Perry's smart approach to higher education

Kevin Carey:


... He’s got some smart ideas about higher education. The fact that most liberals think otherwise reveals a glaring weakness in the progressive education agenda.

Perry’s push to reform the academy came late in his decade-long tenure as Texas governor, after he finished filling the state’s public university governing boards with his personal appointees. In 2008, he urged university leaders to begin implementing “Seven Breakthrough Solutions” for reforming higher education that had been developed by the conservative Texas Public Policy Foundation.

Taken together, the seven solutions are remarkably student-friendly. Four of them focus on improving the quality of university teaching by developing new methods of evaluating teaching performance, tying tenure to success in the classroom, separating the teaching and research functions within university budgets, and using teaching budgets to reward professors who excel at helping students learn. The fifth solution would give prospective students choosing colleges more information about things like class size, graduation rates, and earnings in the job market after graduation. The sixth would make state higher education subsidies more student-focused, and the seventh would shift university accreditation toward measures of academic outcomes.

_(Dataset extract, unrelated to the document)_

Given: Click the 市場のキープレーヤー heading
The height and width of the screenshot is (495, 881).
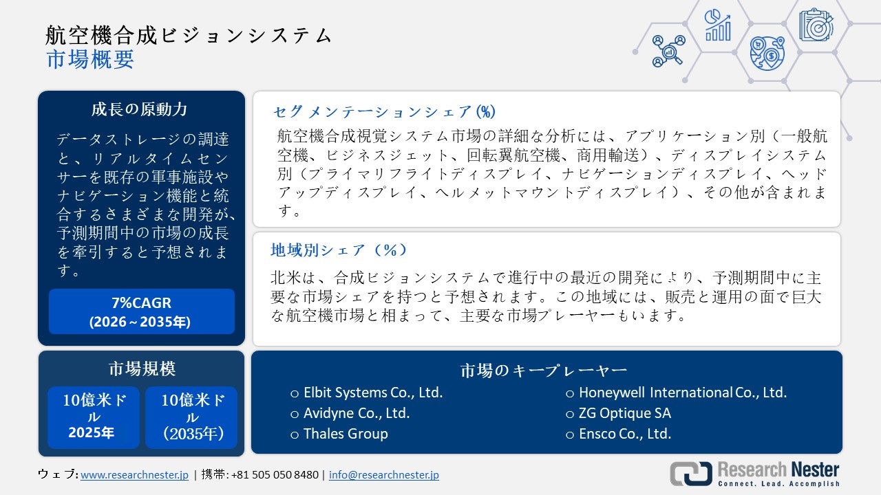Looking at the screenshot, I should [544, 371].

Anyone who has suffered through a mind-numbing university lecture or signed up for a star professor’s course, only to be taught by an indentured graduate teaching assistant with a tenuous grasp of the English language, knows that university teaching is often terrible. A landmark study of college student learning published earlier this year by the sociologists Richard Arum and Josipa Roksa of NYU and the University of Virginia found that “American higher education is characterized by limited or no learning for a large proportion of students, and persistent or growing [race- and income-based] inequalities over time.” Fixing this problem ought to be a bipartisan concern.

But when Texas universities began implementing the seven solutions, academe went apoplectic. Last year, the Texas A&M system published a report comparing the salaries of individual professors to their teaching loads and their success in garnering external research funding. Most professors were pulling their weight. But some were enjoying fat, publicly-funded salaries while doing little work in return. Data from the University of Texas system yielded similar results. At UT-Austin, one group of 1,748 mostly-tenured professors, representing 44 percent of the faculty, generated 54 percent of institutional costs, taught only 27 percent of students, and brought in no external research funding whatsoever.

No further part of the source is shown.